This year, the Ruskin Seminars explore the relevance of Ruskin’s thinking to topics ranging from ecological crisis to evolutionary theory.

A specialist in the history of science and the environmental, Dr Fredrik Albritton Jonsson is deeply interested in the relevance of Ruskin’s thinking for understanding the ecological concerns of the late nineteenth century as well as those of our own era. He recently explored this subject in Green Victorians: The Simple Life in John Ruskin’s Lake District (2016), co-authored with Vicky Albritton, and we’re very pleased to be welcoming him to Lancaster this spring to speak about his current research into Ruskin’s place in the wider debate about fossil fuels in Victorian Britain.

Dr Fredrik Albritton Jonsson is Associate Professor of History, and of Conceptual and Historical Studies in Science, at the University of Chicago. He specializes in British history, with a focus on questions of environmental change, science, and political economy in the period 1700-1900. His current research deals with two closely related themes: What were the historical origins of the fossil fuel economy, and how did this transition give rise to a concept of indefinite growth in political economy? In methodological terms, his research is oriented towards the environmental humanities and the problem of assimilating multi-scalar earth-system science, particularly the concept of the Anthropocene, into historical scholarship.

Professor Albritton Jonsson is the author of Enlightenment’s Frontier: The Scottish Highlands and the Origins of Environmentalism (Yale University Press, 2013) and, with his wife Vicky Albritton, Green Victorians: The Simple Life in John Ruskin’s Lake District (University of Chicago Press, 2016).

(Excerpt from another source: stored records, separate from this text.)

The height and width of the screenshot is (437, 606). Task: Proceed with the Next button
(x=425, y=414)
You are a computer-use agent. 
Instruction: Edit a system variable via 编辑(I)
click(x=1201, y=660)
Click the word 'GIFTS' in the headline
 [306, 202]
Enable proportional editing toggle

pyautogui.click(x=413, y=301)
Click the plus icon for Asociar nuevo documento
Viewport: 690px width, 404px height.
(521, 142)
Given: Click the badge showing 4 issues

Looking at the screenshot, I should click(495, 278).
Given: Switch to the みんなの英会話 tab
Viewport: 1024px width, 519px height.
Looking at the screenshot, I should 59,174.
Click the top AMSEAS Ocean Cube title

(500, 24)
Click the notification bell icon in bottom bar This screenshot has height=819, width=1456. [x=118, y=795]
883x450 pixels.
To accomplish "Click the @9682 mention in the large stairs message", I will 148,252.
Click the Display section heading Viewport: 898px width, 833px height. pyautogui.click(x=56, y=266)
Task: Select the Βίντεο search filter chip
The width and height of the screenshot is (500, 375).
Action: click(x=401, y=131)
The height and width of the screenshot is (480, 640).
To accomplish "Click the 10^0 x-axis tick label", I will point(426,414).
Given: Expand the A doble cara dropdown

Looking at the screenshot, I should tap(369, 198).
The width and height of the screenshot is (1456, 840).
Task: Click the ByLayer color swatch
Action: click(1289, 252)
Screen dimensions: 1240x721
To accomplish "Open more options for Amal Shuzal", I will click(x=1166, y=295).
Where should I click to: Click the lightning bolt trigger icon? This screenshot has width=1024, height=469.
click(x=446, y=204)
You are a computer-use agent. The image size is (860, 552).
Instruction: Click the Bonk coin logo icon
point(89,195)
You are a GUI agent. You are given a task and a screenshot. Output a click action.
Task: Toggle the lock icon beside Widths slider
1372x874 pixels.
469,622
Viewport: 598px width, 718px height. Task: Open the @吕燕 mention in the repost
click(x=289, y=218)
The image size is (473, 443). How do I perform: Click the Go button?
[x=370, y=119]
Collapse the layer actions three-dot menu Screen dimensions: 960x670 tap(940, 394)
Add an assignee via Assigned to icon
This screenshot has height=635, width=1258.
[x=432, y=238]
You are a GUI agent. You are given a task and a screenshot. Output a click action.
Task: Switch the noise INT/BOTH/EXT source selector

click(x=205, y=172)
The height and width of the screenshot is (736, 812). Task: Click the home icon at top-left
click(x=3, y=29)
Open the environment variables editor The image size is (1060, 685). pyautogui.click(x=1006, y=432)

He is also co-editor of the anthology Scales of Scarcity in the Modern World, 1800-2075, forthcoming with Bloomsbury Press. He has published more than a dozen articles and essays in journals such as the American Historical Review, The Journal of Modern History, William and Mary Quarterly, and History and Theory. He is the Director of the Nicholson Center for British Studies at the University of Chicago and a Member of the Board of Editors for History of Science. He has published essays and reviews for a general audience in Public Books, the Los Angeles Review of Books, and The Guardian.

His research has been funded by fellowships from the Institute of Historical Research in London, the Andrew W. Mellon Foundation, the Huntington Library in Los Angeles, and the American Council for Learned Societies.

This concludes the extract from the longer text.